I have to admit, I felt Jeremy's "death" lacked some punch because there wasn't a single person I knew who thought it would be permanent. His resurrection was expected, but stopped short of being a total cop-out. I hadn't thought about it the way Plec articulates it here, and I guess she is onto something there. There is something to be said for letting your heroes win now and then. It helps that TVD had stuck to its guns on a number of character deaths prior to this, so one resurrection under extraordinary circumstances isn't too damaging.
That said, I think that if character deaths are undone too often, it compromises emotional investment in the work.
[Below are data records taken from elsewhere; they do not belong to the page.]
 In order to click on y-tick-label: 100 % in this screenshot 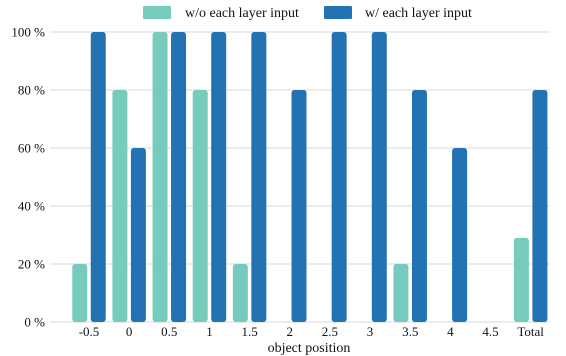, I will do `click(28, 32)`.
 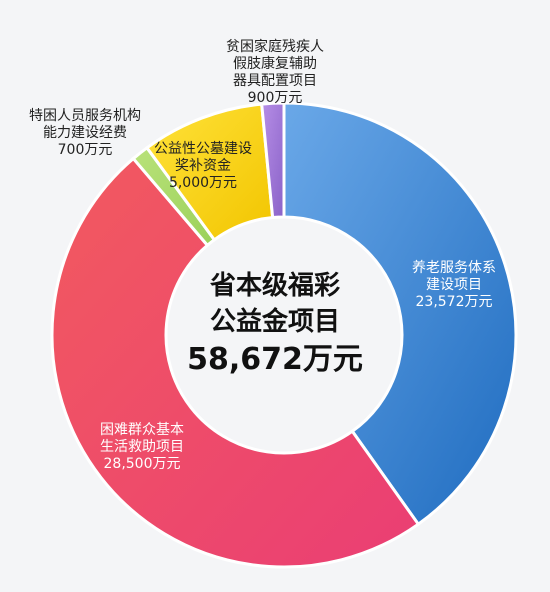 I want to click on slice-label-value: 5,000万元, so click(x=203, y=183).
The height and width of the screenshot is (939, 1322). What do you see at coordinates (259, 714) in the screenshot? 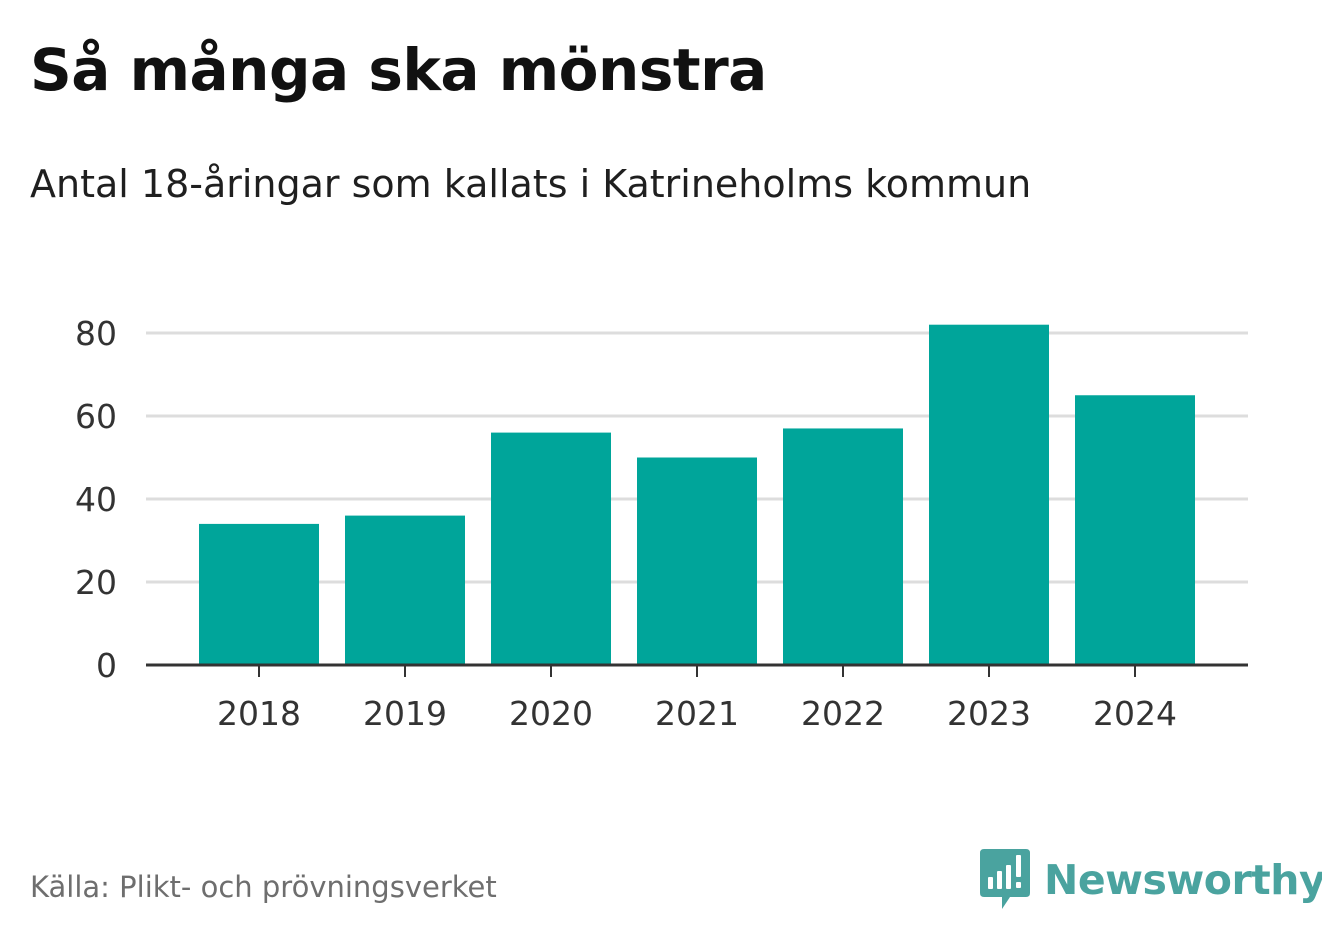
I see `x-tick-label-2018: 2018` at bounding box center [259, 714].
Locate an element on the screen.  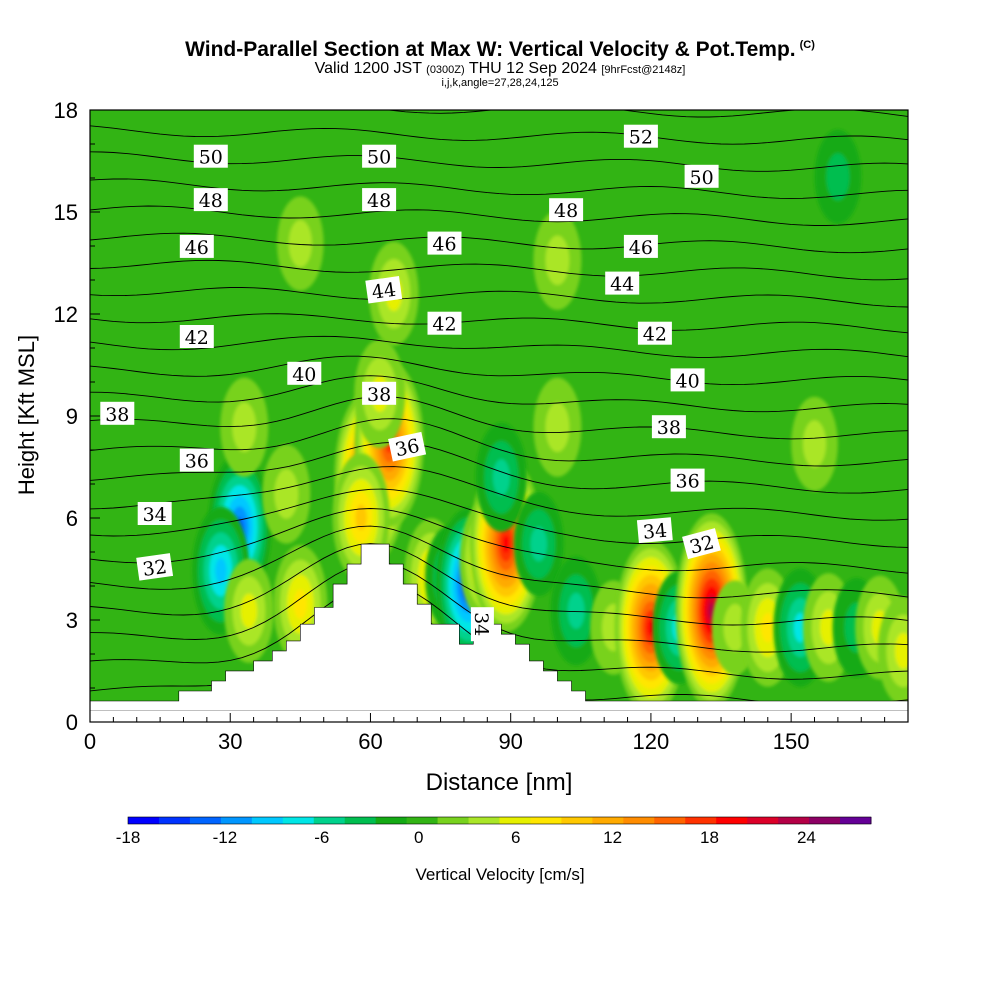
subtitle-date: THU 12 Sep 2024 is located at coordinates (532, 68).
It's a real problem in comics, where it's rare that a death leaves any impact because there's little chance a major death WON'T be undone. Drama thrives on consequences. Puncture that too often and your story pays the price.
This is why while I might see Plec's side of the Jeremy resurrection, I think it was important that the show let its next major deaths stick, just to reestablish that sense of permanence. Alas, TVD killed off Bonnie as Jeremy was resurrected, then brought Bonnie back to life fewer than a dozen episodes later. That's a possible jump-the-shark moment, depending on how the rest of the season deals with the fallout. What is clear to me is that the next several deaths HAVE to stick in order for the show to reestablish the threats to its characters.
But it is interesting to know that none of these decisions were made lightly in the writers' room. They clearly debated each one at least as much as the fans eventually did.